5. It also does not absorb odors. That alone makes it perfect for socks.
Hand Knit Sock Community
Lest you think I am some strange one off human being that came up with her own way to have unique socks, let me introduce you to one of my tribes…the online sock knitting community.
Instagram has (to date) 84,284 posts tagged #handknitsocks
Ravelry, an online social/creative resource for all kinds of fiber arts, has 115 groups devoted to sock knitting (including hand cranked circular knitting machines).
Facebook – too hard to count – but there are lots of them there too.
Let’s just say I’m not alone. This isn’t even the hey day of hand knitting socks for pleasure. I think that happened in 2009-2011 when two Sock Summit events drew thousands of avid sock knitters from across the country along with teachers and vendors. The link will take you to an article from Knitter’s Review. It is quite interesting. I wish I could have gone to one of those events.

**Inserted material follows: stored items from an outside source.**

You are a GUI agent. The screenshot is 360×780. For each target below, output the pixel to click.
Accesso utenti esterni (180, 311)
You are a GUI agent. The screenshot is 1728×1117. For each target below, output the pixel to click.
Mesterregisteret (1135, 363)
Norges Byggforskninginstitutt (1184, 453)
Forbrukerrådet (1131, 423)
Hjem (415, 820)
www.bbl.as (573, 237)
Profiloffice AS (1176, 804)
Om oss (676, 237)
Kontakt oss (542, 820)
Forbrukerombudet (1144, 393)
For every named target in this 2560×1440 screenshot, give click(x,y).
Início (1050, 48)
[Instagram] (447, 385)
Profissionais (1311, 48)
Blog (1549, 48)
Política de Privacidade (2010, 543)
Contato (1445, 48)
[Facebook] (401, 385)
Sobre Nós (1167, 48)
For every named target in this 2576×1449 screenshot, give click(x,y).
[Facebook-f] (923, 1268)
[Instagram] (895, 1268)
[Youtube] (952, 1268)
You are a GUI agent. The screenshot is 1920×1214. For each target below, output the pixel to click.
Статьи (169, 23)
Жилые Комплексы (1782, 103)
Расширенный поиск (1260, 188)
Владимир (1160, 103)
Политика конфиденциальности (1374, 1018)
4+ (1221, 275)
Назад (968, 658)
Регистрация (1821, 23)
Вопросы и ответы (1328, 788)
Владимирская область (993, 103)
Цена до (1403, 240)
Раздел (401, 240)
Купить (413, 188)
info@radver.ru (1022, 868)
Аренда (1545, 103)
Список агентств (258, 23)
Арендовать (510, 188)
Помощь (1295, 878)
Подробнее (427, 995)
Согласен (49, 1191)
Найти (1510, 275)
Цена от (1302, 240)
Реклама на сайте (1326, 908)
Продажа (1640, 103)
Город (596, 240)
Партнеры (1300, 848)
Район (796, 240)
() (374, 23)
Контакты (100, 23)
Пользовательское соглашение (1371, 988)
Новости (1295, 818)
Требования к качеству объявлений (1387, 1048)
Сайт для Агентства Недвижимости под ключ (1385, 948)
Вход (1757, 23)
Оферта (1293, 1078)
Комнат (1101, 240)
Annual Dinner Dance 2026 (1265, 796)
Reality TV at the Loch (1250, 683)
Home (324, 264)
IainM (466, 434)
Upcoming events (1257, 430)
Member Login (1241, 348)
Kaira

Those were the glory days of the modern yarn business. It has been on a decline for a long time, but that’s a ‘whole ‘nother subject.’
Subcultures Allow Us To Belong
I am not talking about the kind of fringe society folks that get attention from a news crew. No, I’m talking about hobby/interest based groups who gather in person or via social media to share their particular hobby.
With social media we can all find folks who love the same things we do, and suddenly we aren’t isolated and weird anymore. It is easy to get tricked into believing we are some kind of anomaly in a world that only favors certain people with particular gifts. My family thinks I’m kinda weird and crazy for the things I do that make them want to poke their eyes out. But they love that I love it. That’s what matters.
You are not an anomaly, no more than I am or anyone else. We were created with a purpose – that’s a drum I will constantly bang – and there are other people with the same or complimentary gifts. If we all find our tribe and pool our resources, what a wonderful world it could be. I’m ready to do my part. How about you?
Until tomorrow…keep looking up, embrace today and go have some fun!